[[ GIVEN INFORMATION, beginning ]]

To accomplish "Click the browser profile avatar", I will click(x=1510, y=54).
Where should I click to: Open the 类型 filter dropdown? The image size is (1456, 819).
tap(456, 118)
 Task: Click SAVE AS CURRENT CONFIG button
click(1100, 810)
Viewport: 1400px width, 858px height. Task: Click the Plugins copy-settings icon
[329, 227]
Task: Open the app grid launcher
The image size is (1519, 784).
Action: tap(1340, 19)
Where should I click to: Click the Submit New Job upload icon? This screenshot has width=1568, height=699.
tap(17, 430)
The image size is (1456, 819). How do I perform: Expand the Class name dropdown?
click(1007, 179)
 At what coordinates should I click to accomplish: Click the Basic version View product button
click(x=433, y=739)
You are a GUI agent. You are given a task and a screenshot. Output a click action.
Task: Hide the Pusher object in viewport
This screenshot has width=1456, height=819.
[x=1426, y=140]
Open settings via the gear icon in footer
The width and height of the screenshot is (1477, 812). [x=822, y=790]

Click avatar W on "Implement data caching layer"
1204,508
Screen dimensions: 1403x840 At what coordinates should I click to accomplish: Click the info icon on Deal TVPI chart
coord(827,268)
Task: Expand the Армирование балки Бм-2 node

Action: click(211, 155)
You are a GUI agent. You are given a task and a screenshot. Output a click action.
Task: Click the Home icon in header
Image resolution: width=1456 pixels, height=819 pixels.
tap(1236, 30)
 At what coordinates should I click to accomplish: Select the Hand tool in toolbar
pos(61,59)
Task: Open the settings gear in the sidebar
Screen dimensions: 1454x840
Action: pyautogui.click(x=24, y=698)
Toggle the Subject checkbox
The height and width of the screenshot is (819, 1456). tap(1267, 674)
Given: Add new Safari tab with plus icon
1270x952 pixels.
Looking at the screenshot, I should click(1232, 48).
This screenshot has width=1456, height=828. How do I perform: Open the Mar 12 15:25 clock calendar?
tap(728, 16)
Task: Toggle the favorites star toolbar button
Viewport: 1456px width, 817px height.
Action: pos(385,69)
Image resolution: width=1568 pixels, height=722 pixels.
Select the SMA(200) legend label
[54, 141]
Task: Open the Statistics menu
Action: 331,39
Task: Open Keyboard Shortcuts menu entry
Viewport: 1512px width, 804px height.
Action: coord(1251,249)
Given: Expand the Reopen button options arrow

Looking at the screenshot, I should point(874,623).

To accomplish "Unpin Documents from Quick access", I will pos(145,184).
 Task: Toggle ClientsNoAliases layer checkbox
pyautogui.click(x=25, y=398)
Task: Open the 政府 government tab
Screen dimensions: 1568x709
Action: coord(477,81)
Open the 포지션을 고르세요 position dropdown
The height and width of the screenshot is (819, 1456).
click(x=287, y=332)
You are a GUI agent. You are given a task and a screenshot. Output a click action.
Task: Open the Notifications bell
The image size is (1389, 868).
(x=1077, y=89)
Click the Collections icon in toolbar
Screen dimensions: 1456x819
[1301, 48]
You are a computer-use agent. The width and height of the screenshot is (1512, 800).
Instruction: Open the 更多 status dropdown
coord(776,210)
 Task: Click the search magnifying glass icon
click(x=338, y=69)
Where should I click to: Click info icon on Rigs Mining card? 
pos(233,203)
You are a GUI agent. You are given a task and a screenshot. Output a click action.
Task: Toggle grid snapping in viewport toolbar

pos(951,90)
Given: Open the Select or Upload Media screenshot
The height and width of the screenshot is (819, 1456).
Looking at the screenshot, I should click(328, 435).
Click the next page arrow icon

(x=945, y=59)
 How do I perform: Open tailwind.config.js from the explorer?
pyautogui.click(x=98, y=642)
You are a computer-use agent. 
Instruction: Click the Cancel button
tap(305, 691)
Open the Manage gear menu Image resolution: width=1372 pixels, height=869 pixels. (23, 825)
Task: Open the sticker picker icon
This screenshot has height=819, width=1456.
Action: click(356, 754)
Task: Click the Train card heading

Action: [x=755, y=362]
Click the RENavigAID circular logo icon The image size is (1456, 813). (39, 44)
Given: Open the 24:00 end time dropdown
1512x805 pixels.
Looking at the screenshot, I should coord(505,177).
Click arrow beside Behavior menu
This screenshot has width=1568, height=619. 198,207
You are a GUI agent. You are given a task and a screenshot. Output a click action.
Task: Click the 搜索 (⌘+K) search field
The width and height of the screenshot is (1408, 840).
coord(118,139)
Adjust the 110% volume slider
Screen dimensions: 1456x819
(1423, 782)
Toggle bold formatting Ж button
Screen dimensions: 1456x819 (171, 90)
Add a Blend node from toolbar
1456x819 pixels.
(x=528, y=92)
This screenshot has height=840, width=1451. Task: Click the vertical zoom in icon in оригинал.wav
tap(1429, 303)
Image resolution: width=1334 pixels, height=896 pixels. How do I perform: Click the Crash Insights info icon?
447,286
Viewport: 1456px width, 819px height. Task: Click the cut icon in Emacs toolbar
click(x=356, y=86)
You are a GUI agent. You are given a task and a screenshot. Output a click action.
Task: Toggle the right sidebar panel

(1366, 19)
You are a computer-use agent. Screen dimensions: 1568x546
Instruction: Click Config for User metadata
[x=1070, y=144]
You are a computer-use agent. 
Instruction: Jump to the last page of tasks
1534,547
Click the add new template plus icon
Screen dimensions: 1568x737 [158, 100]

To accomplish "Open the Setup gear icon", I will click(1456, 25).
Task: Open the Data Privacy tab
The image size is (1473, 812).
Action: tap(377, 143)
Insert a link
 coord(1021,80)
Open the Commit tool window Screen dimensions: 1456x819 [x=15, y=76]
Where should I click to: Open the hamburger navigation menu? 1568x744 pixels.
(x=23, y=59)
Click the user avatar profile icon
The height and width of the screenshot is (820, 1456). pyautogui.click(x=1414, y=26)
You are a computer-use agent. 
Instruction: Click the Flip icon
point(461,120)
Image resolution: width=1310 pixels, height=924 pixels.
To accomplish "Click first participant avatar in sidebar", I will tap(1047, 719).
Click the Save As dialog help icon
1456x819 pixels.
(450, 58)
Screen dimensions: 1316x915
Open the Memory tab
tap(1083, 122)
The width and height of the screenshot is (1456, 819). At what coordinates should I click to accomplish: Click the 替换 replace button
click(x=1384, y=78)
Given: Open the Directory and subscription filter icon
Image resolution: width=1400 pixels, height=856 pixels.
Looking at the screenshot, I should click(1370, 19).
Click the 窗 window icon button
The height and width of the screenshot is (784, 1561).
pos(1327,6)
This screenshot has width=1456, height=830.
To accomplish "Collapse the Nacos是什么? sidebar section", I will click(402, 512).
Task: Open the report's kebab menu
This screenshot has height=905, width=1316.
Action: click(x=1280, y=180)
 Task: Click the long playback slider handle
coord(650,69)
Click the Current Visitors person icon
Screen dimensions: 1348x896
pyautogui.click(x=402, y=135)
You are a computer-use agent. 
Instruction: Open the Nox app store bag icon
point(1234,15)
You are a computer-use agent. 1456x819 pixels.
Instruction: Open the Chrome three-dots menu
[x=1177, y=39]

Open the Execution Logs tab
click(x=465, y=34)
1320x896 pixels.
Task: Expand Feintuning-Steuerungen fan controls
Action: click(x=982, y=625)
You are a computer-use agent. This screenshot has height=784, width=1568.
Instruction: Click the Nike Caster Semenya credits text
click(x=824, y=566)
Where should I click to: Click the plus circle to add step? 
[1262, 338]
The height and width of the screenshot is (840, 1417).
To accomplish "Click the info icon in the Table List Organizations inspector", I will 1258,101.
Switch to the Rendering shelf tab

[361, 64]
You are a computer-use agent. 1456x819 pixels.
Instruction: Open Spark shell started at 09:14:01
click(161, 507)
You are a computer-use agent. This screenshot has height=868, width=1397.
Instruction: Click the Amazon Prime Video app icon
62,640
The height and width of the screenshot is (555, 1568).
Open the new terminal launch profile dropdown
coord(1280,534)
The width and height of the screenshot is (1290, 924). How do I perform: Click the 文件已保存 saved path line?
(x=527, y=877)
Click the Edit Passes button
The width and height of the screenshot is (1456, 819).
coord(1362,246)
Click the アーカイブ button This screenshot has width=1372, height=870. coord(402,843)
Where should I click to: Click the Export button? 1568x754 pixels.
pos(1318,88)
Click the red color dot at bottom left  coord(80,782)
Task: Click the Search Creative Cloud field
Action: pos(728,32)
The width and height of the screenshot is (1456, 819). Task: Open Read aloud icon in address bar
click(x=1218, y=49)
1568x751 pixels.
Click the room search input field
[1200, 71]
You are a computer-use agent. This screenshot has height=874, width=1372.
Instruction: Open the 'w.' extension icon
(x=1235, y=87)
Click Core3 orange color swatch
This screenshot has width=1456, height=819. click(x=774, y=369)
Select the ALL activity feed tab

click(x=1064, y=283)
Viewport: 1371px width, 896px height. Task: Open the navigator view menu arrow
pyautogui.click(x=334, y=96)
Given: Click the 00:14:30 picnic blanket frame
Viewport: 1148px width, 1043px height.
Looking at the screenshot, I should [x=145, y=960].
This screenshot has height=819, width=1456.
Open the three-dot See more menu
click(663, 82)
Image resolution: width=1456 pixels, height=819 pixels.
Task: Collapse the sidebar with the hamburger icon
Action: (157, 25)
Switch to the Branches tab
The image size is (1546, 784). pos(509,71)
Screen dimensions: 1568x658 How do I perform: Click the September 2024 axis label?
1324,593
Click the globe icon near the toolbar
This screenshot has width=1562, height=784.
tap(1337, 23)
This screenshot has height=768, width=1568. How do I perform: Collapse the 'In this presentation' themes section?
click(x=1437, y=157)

[[ GIVEN INFORMATION, end ]]

__EXERCISE AIM__. Which lines above run from the one containing "This screenshot has width=1456, height=830." to the one containing "The height and width of the screenshot is (840, 1417)."? Give them again exactly, both ends included.

__RESULT__.
This screenshot has width=1456, height=830.
To accomplish "Collapse the Nacos是什么? sidebar section", I will click(402, 512).
Task: Open the report's kebab menu
This screenshot has height=905, width=1316.
Action: click(x=1280, y=180)
 Task: Click the long playback slider handle
coord(650,69)
Click the Current Visitors person icon
Screen dimensions: 1348x896
pyautogui.click(x=402, y=135)
You are a computer-use agent. 
Instruction: Open the Nox app store bag icon
point(1234,15)
You are a computer-use agent. 1456x819 pixels.
Instruction: Open the Chrome three-dots menu
[x=1177, y=39]

Open the Execution Logs tab
click(x=465, y=34)
1320x896 pixels.
Task: Expand Feintuning-Steuerungen fan controls
Action: click(x=982, y=625)
You are a computer-use agent. This screenshot has height=784, width=1568.
Instruction: Click the Nike Caster Semenya credits text
click(x=824, y=566)
Where should I click to: Click the plus circle to add step? 
[1262, 338]
The height and width of the screenshot is (840, 1417).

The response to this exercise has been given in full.